Davide Simoncelli (ITA, 02:33.90 Minuten) setzte sich beim vierten Riesenslalom dieser Saison in Alta Badia (Italien) souverän vor dem Finnen Kalle Palander (02:34.93 Minuten) und dem wiedererstarkten US-Boy Bode Miller (02:35.11 Minuten) durch.
Massimiliano Blardone (ITA, 02:35.33 Minuten) wurde Vierter, Benjamin Rainch (AUT, 02:35.98 Minuten) Fünfter.
Andreas Ertl (Minuten), einziger DSV-Starter, erreichte das Finale als 29., schied dann aber nach Fahrfehler aus, sodass der Deutsche Skiverband ohne Weltcuppunkte blieb.
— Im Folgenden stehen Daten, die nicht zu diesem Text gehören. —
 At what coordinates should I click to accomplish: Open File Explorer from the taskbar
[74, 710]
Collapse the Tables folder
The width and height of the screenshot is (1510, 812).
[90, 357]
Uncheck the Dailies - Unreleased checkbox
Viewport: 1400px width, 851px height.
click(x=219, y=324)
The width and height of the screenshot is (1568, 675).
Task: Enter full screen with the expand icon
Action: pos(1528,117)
Eisiger, harter Hang und schlechte Sicht:
Die eisharte 'Gran Risa' in Alta Badia war bei bedecktem Himmel und entsprechend eingeschränkter Sichtverhältnisse eine echte Herausforderung für die Athleten - zehn der 63 für den ersten Durchgang gemeldeten Fahrer schieden aus, viele von ihnen rutschten mit Innenskifehlern von der Piste. Die anderen hatten mit Bodenwellen zu kämpfen, die schwierig auszumachen waren. Im Finale gab es zwei weitere Ausfälle.

Italiener stark - erster Sieg für Simoncelli:
Der Italiener Simoncelli konnte im ersten Lauf mit einer selten guten Fahrt überzeugen und sogar den mit Startnummer vier an die Spitze gefahrenen Palander abfangen. Was keine große Überraschung ist, denn der Italiener war beim dritten Riesenslalom dieser Saison, der am 14. Dezember ebenfalls in Alta Badia stattgefunden hatte, schon Zweitplatzierter hinter dem damals siegreichen Palander. Auch im Vorjahr hatte Simoncelli beim Riesenslalom in Alta Badia (22. Dezember 2002) den zweiten Rang erreicht. Jetzt konnte der Italiener seinen ersten Sieg im Weltcup feiern.
Die Freude in seinem Team wurde durch die Plätze vier (Blardone), sieben (Rieder), acht (Schiepati), zwölf (Ploner) und 22 (Gufler) noch gesteigert.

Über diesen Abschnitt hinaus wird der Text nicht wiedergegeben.